Speaker: Cao (Danica) Xiao, PhD, Research Staff Member, AI for Healthcare, IBM Research
Date: Thursday, January 24, 2019
Time: 03:00pm – 04:15pm
Location: Jesse W. Mason Building, Room 2117
Abstract: The massive generation and collection of digitized health data, e.g. electronic health records (EHRs), along with these notable, longstanding healthcare deficiencies including diagnostic errors and medication mistakes are calling for more advanced techniques to power health data for improving healthcare. Deep learning provides great potential in transforming diverse health analytics tasks. In this talk, we mainly explore the following ones:
- Accurate medical embedding across correlated and multimodal medical entities to facilitate disease diagnosis or adverse drug reaction detection.
- Personalized and safe medication recommendation under evolving health conditions.
In my talk, I will present our recent works, and talk about how we take deep learning approaches to address these challenges. In addition, I will also discuss several open challenges for applying deep learning in healthcare applications.
Bio: Cao (Danica) Xiao is a research staff member in the AI for Healthcare team at IBM Research.
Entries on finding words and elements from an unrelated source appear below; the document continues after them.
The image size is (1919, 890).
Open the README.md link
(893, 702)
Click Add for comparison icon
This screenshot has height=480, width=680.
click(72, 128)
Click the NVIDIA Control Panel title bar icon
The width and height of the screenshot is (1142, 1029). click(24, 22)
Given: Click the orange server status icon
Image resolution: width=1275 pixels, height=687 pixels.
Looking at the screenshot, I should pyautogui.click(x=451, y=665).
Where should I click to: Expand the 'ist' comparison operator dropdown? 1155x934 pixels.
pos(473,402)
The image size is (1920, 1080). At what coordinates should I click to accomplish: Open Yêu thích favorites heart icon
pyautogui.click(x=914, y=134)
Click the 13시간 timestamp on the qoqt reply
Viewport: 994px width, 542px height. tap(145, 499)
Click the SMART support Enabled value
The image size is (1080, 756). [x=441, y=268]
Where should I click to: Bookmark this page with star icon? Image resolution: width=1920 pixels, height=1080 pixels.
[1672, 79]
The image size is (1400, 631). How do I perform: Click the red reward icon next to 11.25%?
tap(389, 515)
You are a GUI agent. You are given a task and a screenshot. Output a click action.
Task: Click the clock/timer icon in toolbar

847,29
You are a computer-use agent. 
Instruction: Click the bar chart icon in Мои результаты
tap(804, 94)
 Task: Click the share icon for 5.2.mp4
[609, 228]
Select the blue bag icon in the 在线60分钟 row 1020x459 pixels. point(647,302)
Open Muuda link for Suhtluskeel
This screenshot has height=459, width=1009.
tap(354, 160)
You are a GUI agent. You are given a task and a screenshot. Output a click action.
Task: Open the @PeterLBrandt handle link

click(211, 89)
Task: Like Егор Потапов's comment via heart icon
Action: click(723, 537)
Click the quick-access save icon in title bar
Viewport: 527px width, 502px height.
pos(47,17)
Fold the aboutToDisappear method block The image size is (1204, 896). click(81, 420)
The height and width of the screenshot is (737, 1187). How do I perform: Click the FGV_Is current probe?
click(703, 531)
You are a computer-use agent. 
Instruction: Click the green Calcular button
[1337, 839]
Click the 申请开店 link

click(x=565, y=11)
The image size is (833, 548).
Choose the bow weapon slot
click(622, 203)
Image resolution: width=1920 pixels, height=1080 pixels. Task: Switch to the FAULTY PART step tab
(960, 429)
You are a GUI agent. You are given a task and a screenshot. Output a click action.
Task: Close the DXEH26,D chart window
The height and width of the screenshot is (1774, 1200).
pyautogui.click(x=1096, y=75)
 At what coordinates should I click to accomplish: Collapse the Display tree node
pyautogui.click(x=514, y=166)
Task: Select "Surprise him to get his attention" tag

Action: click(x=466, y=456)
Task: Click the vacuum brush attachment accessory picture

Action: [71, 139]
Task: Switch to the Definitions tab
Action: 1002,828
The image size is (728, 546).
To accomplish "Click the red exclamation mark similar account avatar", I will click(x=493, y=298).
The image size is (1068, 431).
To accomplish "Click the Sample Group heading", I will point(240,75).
Her research focuses on developing machine learning and deep learning models to solve real world healthcare challenges. Particularly, she is interested in deep computational phenotyping, adverse drug reaction signal detection from heterogeneous real world evidence, interpretable health analytics, and translational informatics research (e.g., drug similarity for drug safety and discovery).
The results of her research have been published in leading AI conferences including NIPS, ICLR, KDD, AAAI, IJCAI, SDM, ICDM, and top health informatics journals such as Nature Scientific Reports and JAMIA. She also serves as the principal investigator for several MIT-IBM joint projects. Prior to IBM Research, she acquired her Ph.D. degree from University of Washington, Seattle in 2016.